The justices, without comment Monday, declined to hear arguments by Decatur, Ill.-based ADM, Cargill and A.E. Staley Manufacturing Co. that the food and beverage companies didn't provide enough evidence of a price-fixing conspiracy to go to trial.

"While we're disappointed by the court's decision not to review the case, it wasn't a ruling on the merits," said Cargill spokesman Bill Brady. "Cargill observed the law in its business practices, and we look forward to presenting our case at trial."

Shares of ADM fell 31 cents to close at $10.83 in New York Stock Exchange composite trading.

The 1995 class-action suit was filed on behalf of several thousand food companies, such as PepsiCo Inc. and Coca-Cola Co.

The companies estimate they suffered $1.4 billion in damages and will ask a jury to triple that amount, said their lawyer, Robert Kaplan.

"There are thousands of people, bakeries, dairies, bottlers, canners" who would benefit if the suit is successful, Kaplan said Monday.

The food makers say the corn- sweetener producers agreed in 1988 to raise prices. The suit claims the companies implemented the policy the following year and the conspiracy continued until the Federal Bureau of Investigation raided ADM in 1995 over the lysine price-fixing case.

Kaplan said that after the raid, corn-sweetener prices went down even though corn prices rose.

Former ADM vice chairman Michael Andreas was among the three executives sent to prison for the lysine conspiracy. The company cooperated in a federal investigation of the sweetener producers, which ended in 1999 without any charges.

After a federal judge threw out the food and beverage companies' lawsuit in 2001, the 7th U.S. Circuit Court of Appeals revived it last June. While the evidence wasn't conclusive, it was "highly suggestive of the existence of an explicit, though of course, covert agreement to fix prices," the court wrote.

ADM, Cargill and Staley argued in separate appeals to the Supreme Court that the evidence was too weak to warrant a trial. Cargill's lawyers called the price- fixing evidence "speculative and ambiguous." Cargill contended there was evidence against a conspiracy, saying major corn-sweetener buyers such as Coca-Cola and Pepsi "wielded their purchasing power to obtain deep discounts," demonstrating that suppliers were willing to discount their prices to obtain sales.

The 7th Circuit court also had ruled that trial jurors can be told that Andreas and another jailed former ADM executive asserted their constitutional right against self-incrimination when authorities asked whether they fixed prices for corn sweetener. ADM unsuccessfully asked the justices to reverse that decision.

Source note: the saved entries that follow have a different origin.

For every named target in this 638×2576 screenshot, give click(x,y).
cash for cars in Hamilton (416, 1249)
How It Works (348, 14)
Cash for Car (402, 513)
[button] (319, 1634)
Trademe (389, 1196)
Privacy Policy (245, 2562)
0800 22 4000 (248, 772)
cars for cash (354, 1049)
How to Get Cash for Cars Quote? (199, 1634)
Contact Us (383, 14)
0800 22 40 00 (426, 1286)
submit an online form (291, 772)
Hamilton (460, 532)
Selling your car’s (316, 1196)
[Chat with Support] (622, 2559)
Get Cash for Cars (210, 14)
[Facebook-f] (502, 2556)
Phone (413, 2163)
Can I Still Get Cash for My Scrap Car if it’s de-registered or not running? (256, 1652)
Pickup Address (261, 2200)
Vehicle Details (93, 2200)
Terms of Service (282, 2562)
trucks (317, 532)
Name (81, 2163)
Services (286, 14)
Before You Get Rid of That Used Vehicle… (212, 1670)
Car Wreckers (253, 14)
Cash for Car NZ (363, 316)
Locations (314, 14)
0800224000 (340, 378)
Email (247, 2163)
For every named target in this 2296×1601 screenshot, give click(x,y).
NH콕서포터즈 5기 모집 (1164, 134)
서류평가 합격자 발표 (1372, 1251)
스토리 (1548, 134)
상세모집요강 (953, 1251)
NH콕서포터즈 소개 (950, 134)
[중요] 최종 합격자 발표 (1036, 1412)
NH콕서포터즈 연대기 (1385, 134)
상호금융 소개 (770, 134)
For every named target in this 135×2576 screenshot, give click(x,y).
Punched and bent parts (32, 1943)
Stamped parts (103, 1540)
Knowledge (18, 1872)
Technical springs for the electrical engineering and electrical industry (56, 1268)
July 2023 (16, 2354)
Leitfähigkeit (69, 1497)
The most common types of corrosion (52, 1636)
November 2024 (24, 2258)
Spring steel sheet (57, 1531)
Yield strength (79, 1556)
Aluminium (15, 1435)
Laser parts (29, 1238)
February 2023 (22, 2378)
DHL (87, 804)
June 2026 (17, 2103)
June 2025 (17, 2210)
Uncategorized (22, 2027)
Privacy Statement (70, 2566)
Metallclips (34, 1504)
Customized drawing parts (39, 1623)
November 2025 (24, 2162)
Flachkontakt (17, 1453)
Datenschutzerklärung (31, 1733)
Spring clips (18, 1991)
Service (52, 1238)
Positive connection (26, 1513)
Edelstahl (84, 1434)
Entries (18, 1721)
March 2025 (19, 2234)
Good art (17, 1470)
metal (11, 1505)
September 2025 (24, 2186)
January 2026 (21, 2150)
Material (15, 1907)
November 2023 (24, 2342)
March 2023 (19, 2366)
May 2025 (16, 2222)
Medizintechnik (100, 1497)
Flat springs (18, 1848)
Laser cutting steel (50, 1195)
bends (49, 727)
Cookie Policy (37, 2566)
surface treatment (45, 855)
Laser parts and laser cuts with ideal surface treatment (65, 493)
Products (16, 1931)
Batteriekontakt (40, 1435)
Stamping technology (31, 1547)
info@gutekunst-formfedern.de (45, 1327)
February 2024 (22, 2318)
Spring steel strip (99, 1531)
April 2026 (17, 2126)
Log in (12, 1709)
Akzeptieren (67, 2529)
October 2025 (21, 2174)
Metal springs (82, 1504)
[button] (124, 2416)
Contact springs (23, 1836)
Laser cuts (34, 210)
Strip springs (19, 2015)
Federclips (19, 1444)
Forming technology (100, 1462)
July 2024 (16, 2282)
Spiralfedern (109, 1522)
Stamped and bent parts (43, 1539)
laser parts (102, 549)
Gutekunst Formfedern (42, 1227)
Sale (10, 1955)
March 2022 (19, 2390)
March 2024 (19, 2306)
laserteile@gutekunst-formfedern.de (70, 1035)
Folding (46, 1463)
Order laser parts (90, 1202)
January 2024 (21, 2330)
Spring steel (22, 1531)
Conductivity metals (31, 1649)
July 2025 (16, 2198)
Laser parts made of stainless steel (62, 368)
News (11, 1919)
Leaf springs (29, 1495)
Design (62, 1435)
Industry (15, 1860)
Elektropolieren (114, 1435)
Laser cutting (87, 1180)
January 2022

ADM chairman Allen Andreas, a cousin of Michael Andreas, took over the company in 1997 and replaced more than half of the top management. He barred his cousin from returning to work at the company when the former executive's three-year sentence ended last year.Archer Daniels had $23.5 billion in sales in its fiscal year ended June 30. Cargill, based in Wayzata, Minnesota, the largest privately held U.S. company, had $50.8 billion in sales in its fiscal year ended May 31, 2002. Staley is a unit of Tate & Lyle Plc, the U.K.'s largest sugar maker.